Exercise details: Only the lines from the one containing "Seguir comprando (384, 432)" to the end of the listing below should be returned, exactly as written and without pictures.

===

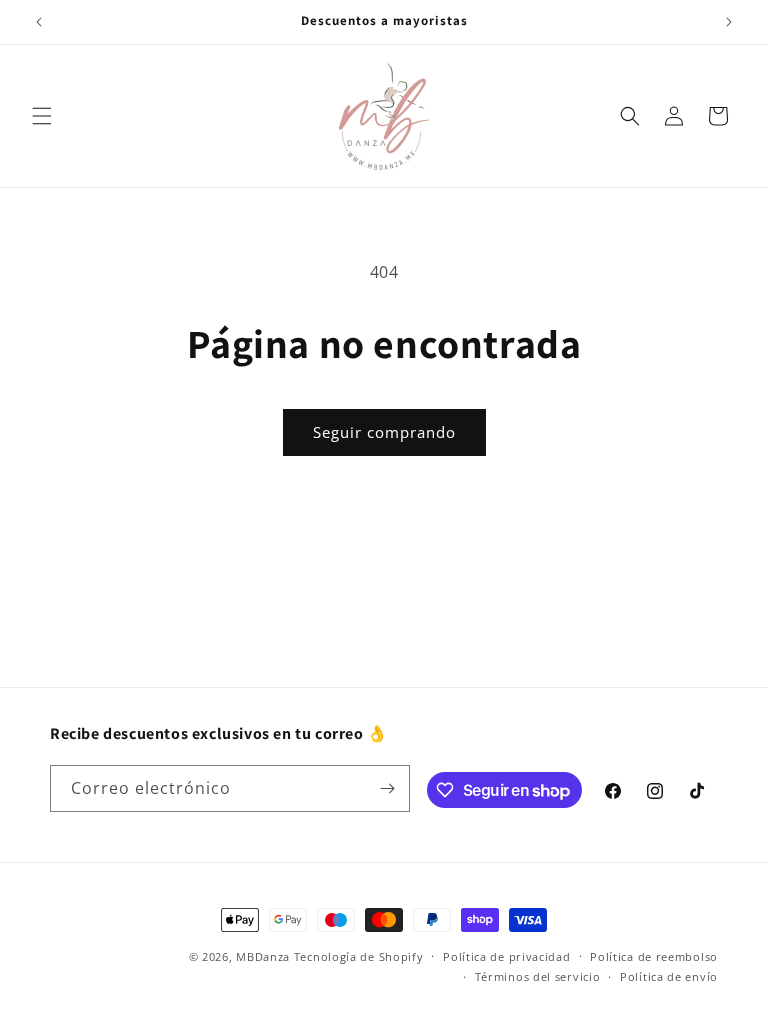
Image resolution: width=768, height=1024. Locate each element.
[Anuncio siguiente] (729, 22)
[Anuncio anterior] (39, 22)
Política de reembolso (654, 956)
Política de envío (669, 976)
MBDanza (263, 956)
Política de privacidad (506, 956)
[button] (42, 116)
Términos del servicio (538, 976)
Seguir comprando (384, 432)
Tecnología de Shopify (359, 956)
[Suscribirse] (387, 788)
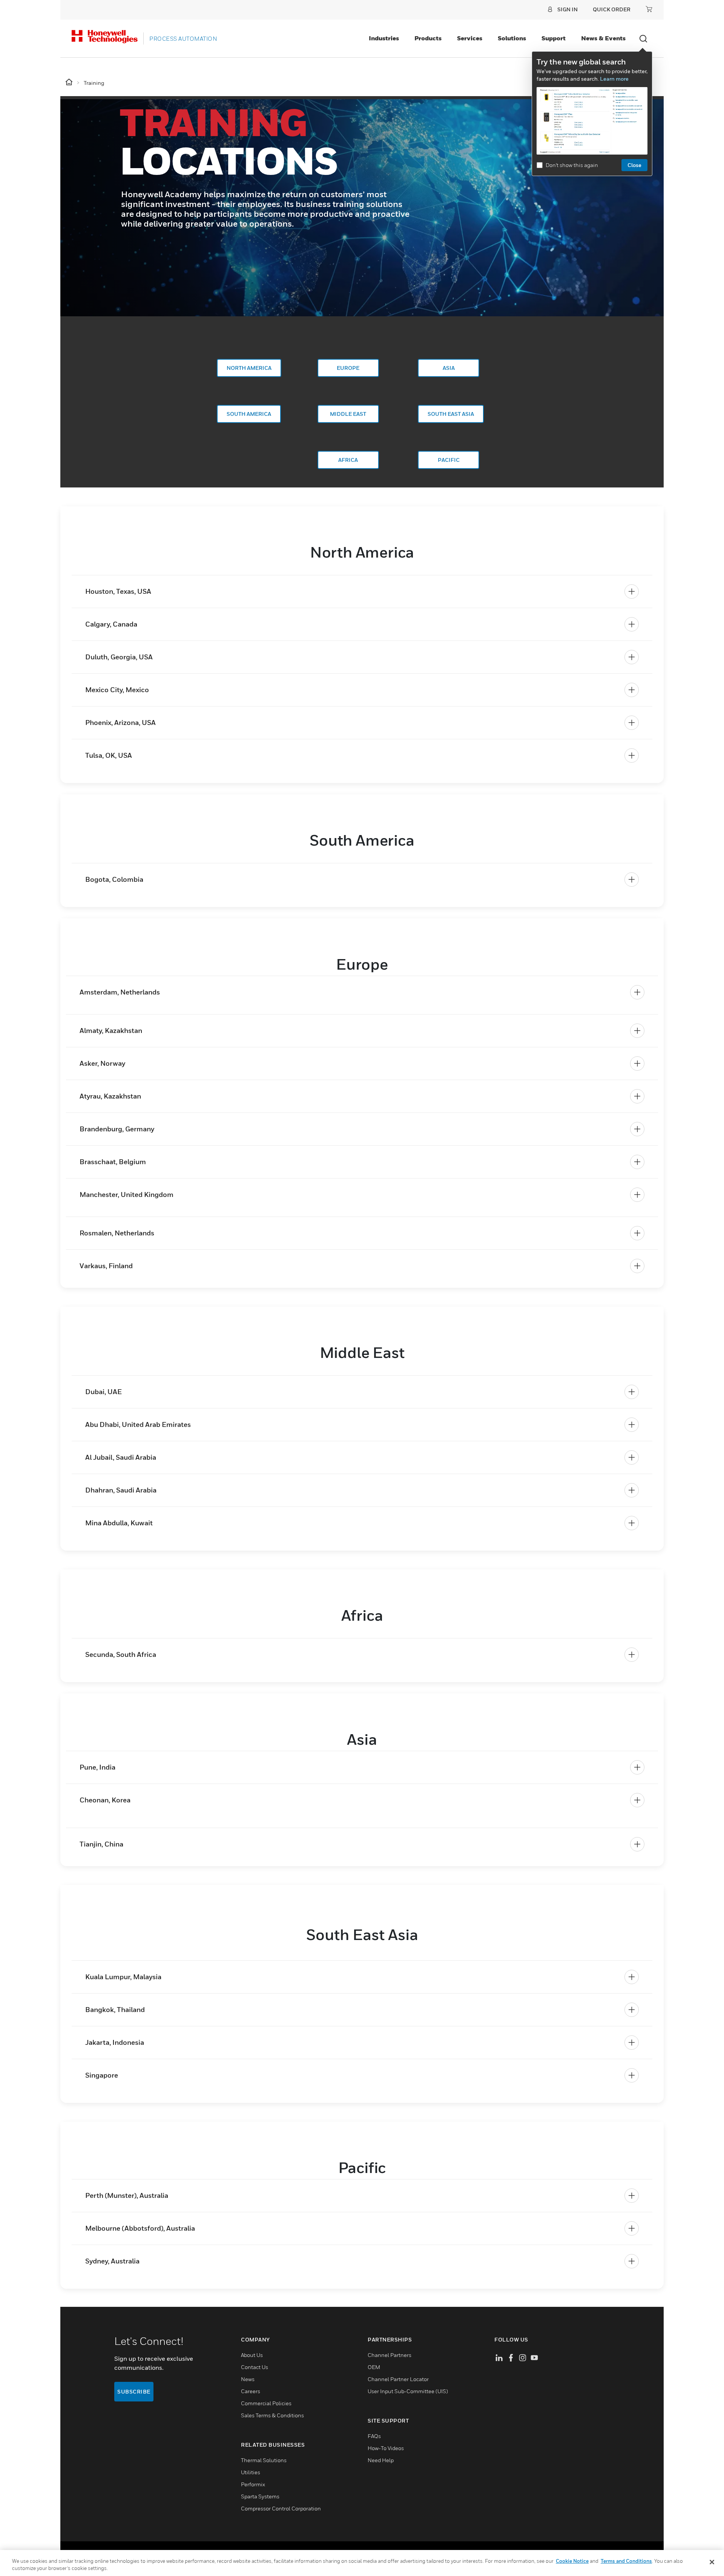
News (248, 2379)
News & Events (603, 38)
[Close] (712, 2562)
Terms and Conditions (626, 2561)
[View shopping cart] (649, 9)
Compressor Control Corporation (281, 2508)
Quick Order (611, 9)
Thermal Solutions (264, 2460)
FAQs (374, 2436)
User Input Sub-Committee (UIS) (408, 2391)
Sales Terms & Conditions (272, 2415)
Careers (250, 2391)
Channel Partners (389, 2355)
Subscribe (133, 2391)
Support (553, 38)
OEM (374, 2367)
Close (634, 165)
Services (469, 38)
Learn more (614, 78)
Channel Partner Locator (398, 2379)
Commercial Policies (266, 2403)
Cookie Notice (572, 2561)
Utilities (250, 2472)
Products (428, 38)
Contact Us (254, 2367)
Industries (384, 38)
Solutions (512, 38)
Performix (253, 2484)
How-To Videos (386, 2448)
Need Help (381, 2460)
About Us (252, 2355)
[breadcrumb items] (70, 82)
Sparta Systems (260, 2496)
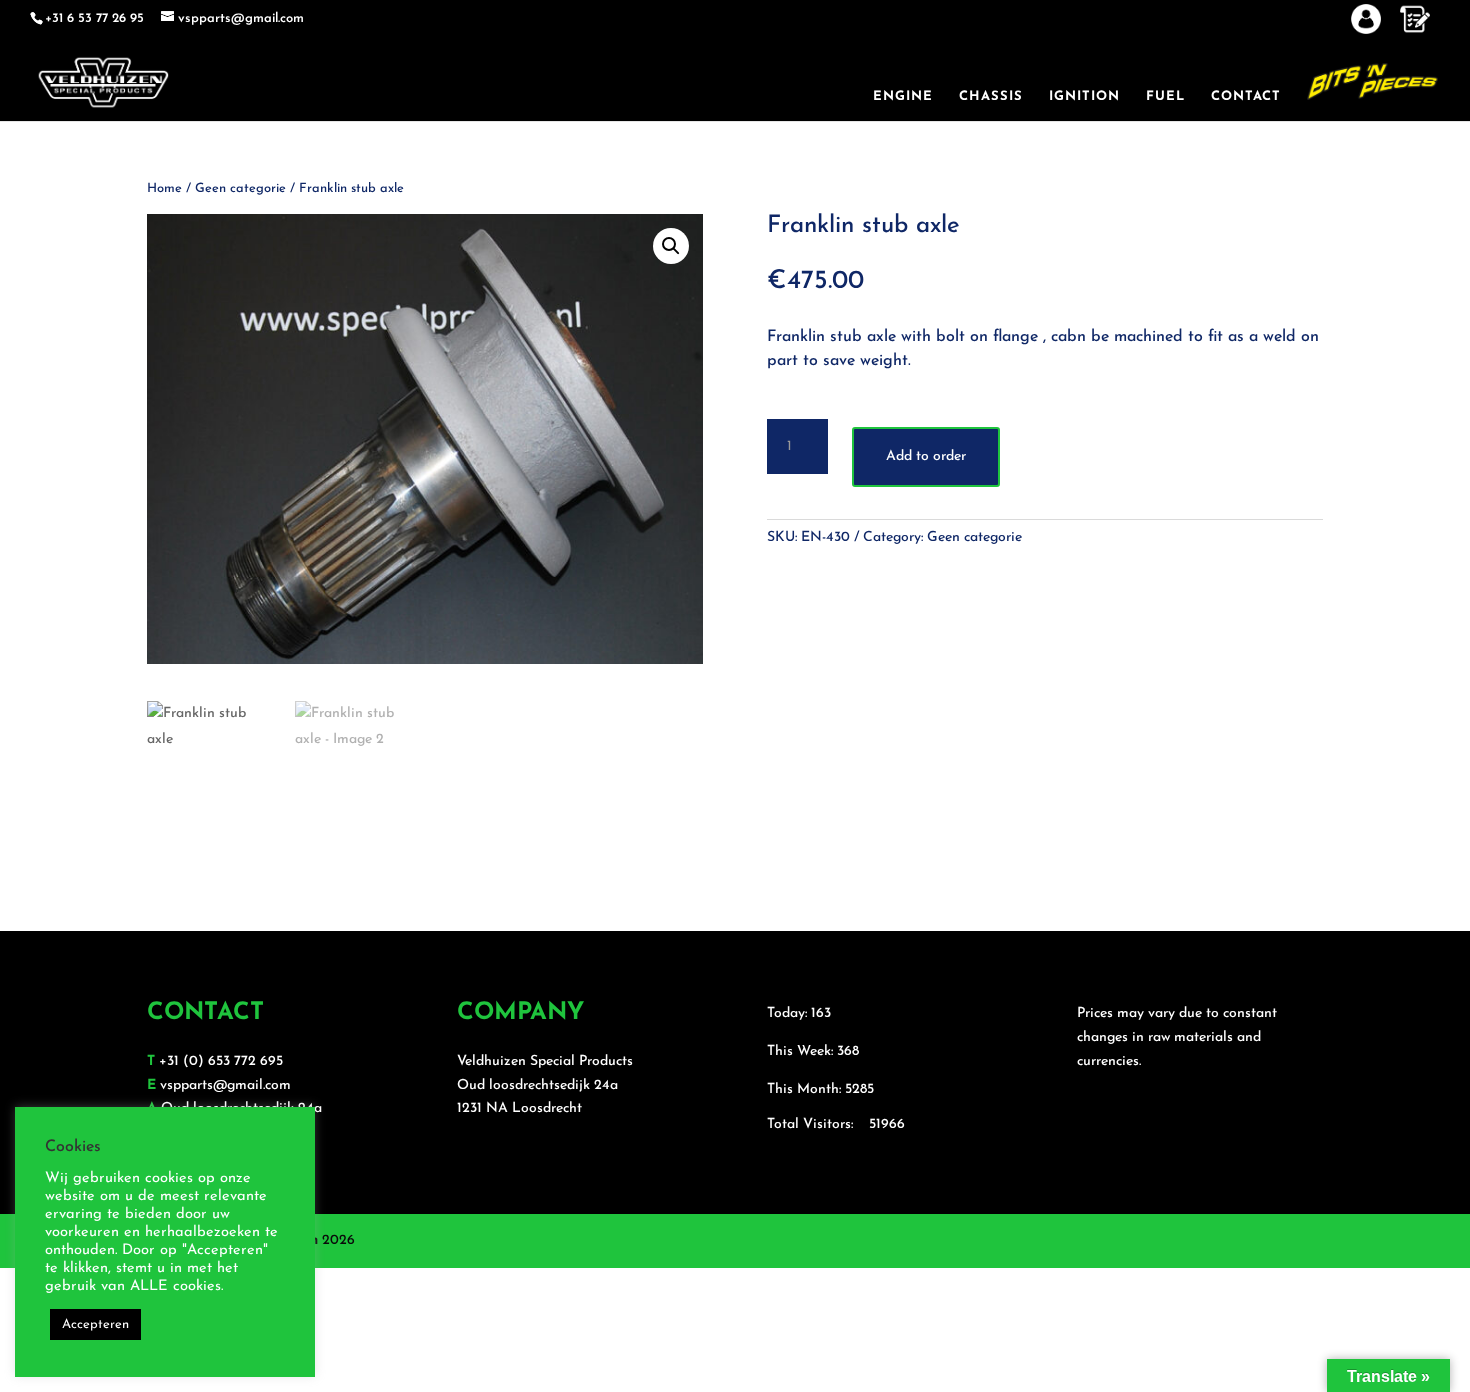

===

Solved exercise:
Seguir comprando (384, 432)
Tecnología de Shopify (359, 956)
[Suscribirse] (387, 788)
News (248, 2379)
News & Events (603, 38)
[Close] (712, 2562)
Terms and Conditions (626, 2561)
[View shopping cart] (649, 9)
Compressor Control Corporation (281, 2508)
Quick Order (611, 9)
Thermal Solutions (264, 2460)
FAQs (374, 2436)
User Input Sub-Committee (UIS) (408, 2391)
Sales Terms & Conditions (272, 2415)
Careers (250, 2391)
Channel Partners (389, 2355)
Subscribe (133, 2391)
Support (553, 38)
OEM (374, 2367)
Close (634, 165)
Services (469, 38)
Learn more (614, 78)
Channel Partner Locator (398, 2379)
Commercial Policies (266, 2403)
Cookie Notice (572, 2561)
Utilities (250, 2472)
Products (428, 38)
Contact Us (254, 2367)
Industries (384, 38)
Solutions (512, 38)
Performix (253, 2484)
How-To Videos (386, 2448)
Need Help (381, 2460)
About Us (252, 2355)
[breadcrumb items] (70, 82)
Sparta Systems (260, 2496)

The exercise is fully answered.